▶ [EXERCISE REQUIREMENTS] Go through the lines below and copy any that hold the string "target".

####

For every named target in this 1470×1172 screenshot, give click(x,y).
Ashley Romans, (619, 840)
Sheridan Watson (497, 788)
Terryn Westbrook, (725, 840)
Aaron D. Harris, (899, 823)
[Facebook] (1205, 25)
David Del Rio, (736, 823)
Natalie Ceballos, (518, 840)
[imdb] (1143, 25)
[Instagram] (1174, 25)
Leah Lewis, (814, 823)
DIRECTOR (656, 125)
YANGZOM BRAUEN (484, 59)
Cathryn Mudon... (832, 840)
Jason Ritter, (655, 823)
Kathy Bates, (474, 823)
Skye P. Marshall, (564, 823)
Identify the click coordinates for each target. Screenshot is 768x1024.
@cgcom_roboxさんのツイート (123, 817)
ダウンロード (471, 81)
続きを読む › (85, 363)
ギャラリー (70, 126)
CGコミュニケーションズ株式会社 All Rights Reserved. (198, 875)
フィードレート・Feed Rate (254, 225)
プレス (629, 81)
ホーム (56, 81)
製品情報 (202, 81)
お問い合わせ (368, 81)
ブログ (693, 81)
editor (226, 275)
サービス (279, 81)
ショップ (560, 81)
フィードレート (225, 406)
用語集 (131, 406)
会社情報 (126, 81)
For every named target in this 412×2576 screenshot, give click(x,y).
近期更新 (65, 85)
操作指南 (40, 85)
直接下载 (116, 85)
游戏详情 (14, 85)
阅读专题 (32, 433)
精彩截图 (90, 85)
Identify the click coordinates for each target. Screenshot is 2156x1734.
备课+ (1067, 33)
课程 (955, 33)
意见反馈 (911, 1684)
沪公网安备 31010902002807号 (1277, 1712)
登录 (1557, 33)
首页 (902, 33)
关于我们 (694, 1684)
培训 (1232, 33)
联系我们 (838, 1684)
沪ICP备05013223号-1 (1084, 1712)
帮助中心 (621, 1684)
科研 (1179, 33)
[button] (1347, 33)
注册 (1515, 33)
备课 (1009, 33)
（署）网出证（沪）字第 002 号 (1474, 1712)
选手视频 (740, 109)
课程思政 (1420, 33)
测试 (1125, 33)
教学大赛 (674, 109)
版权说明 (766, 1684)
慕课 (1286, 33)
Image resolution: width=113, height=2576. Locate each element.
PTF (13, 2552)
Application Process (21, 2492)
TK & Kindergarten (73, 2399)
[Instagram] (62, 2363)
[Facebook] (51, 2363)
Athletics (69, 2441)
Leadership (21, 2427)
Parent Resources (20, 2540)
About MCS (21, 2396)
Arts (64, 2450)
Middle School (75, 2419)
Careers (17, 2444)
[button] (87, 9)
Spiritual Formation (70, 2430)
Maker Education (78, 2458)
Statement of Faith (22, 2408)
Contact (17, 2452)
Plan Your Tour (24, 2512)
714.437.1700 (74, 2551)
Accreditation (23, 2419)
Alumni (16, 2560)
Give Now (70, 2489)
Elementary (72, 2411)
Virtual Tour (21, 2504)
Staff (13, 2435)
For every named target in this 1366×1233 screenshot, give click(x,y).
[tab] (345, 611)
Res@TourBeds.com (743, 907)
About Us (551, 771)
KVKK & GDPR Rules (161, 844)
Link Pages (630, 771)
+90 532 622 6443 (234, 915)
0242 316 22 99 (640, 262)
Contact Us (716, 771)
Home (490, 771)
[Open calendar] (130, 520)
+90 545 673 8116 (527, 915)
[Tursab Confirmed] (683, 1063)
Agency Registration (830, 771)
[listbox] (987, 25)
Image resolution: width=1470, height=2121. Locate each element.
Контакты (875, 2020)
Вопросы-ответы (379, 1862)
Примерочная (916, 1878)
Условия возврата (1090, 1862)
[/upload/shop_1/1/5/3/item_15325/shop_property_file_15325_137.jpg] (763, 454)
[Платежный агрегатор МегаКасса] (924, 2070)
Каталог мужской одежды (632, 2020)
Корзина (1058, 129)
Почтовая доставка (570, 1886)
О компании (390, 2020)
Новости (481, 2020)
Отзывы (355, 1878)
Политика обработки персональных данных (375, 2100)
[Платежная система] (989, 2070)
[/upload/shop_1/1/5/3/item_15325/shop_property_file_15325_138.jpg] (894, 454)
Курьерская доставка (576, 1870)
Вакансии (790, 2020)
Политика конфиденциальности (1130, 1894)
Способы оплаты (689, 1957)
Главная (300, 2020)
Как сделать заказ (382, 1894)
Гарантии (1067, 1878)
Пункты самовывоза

####

▶ [RESPONSE]
For every named target in this 1470×1172 screenshot, give click(x,y).
Identify the click coordinates for each target. Screenshot is 768x1024.
For every named target in this 412×2576 screenshot, give click(x,y).
Identify the click coordinates for each target. Screenshot is 2156x1734.
For every named target in this 1366×1233 screenshot, give click(x,y).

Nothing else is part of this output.